As ações da Agenda do Trabalho Decente são explicadas por Nilton Vasconcelos. “A Agenda pressupõe uma articulação entre os diversos órgãos responsáveis pela implementação de políticas relacionadas ao mundo do trabalho. É fundamental ainda, a existência de um diálogo social que permita aos trabalhadores, empresários e governo estabelecerem amplo entendimento neste campo. Ao longo deste processo busca-se a construção de metas e de um sistema de monitoramento das ações que visem o trabalho decente”.

O governador Jacques Wagner (PT), na abertura do evento, defendeu que a adesão ao trabalho decente atrai novos investimentos para o estado. Ele disse que “Na medida em que há respeito ao trabalho, o estado se torna mais favorável aos investimentos. Não é através da precarização do trabalho que se conseguirá ampliar a oferta de emprego”.

A Conferência reuniu mais de 250 representantes de organizações não governamentais, governo federal, estadual e do município de Salvador, além de entidades de trabalhadores, que se dividiram em cinco grupos de trabalho para discutir os temas: geração de trabalho e renda com foco na juventude, proteção social e condições de trabalho, promoção da igualdade, enfrentamento do trabalho escravo e infantil e fortalecimento dos atores tripartites.
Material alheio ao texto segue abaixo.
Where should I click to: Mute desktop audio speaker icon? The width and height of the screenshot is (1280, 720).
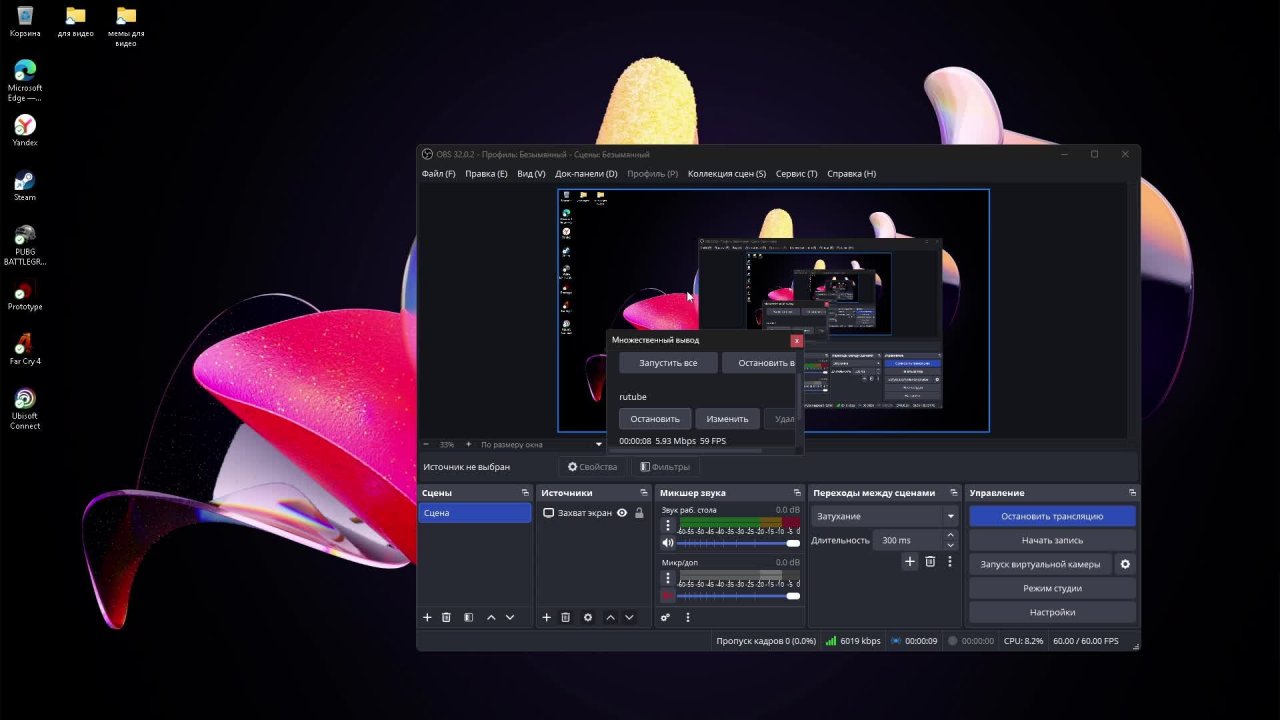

Política atinge a população negra O trabalho decente é definido pela OIT como o “trabalho adequadamente remunerado, exercido em condições de liberdade, equidade e segurança, e capaz de garantir uma vida digna”. A Bahia, com grande contingente de população negra, é onde o princípio da equidade é um dos mais descumpridos. Os indicadores do IBGE revelam que a população negra tem salários mais baixos e trabalhos mais precários.
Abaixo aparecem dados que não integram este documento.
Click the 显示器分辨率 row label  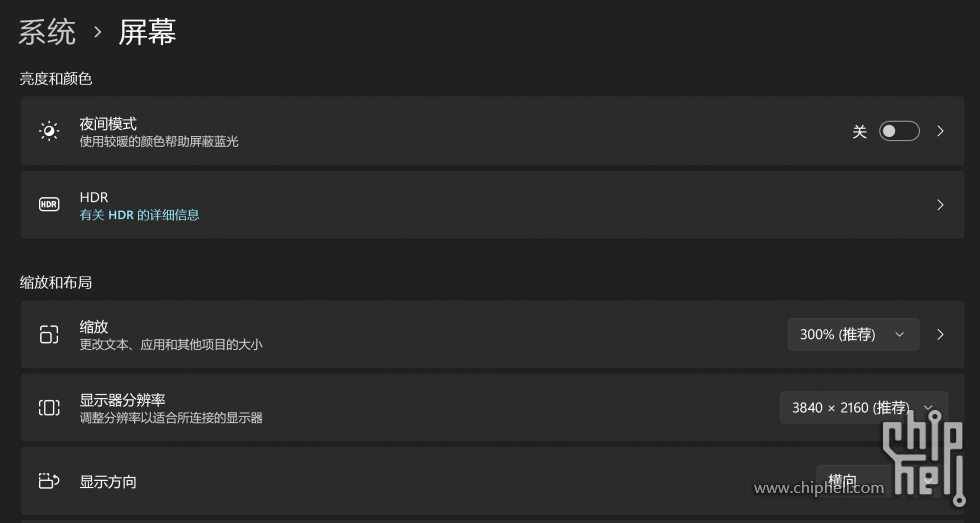122,400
Nilton Vasconcelos analisa que vários indicadores apontam para a precariedade do trabalho na Bahia e na Região Metropolitana de Salvador (RMS). ”Estudo recente sobre a RMS indica ser de 14 pontos percentuais a diferença entre as taxas de desemprego das mulheres negras e homens não negros, em prejuízo para aquelas. No estudo a taxa de desemprego era de 29% para as mulheres negras e 15% para os homens não negros”.
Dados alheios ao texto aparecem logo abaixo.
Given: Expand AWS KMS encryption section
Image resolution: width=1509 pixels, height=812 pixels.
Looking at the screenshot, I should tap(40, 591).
Nilton informa que na RMS, a taxa de desemprego entre os jovens de 18 a 24 anos é 70% acima da taxa geral, alcançando um índice de 38% de desempregados. Além disso, mais de 35 mil crianças de cinco a nove anos ainda estão trabalhando, apesar do programa estadual de erradicação do trabalho infantil envolver 128 mil crianças.

Já o delegado Regional do Trabalho, Anastácio Pinto Filho, que participou do evento, aborda o problema da dignidade do trabalho na Bahia. “A questão da dignidade não é cumprida no geral. Isso envolve boas condições no ambiente de trabalho, que inclui condições sanitárias adequadas, e também o assédio moral”, disse.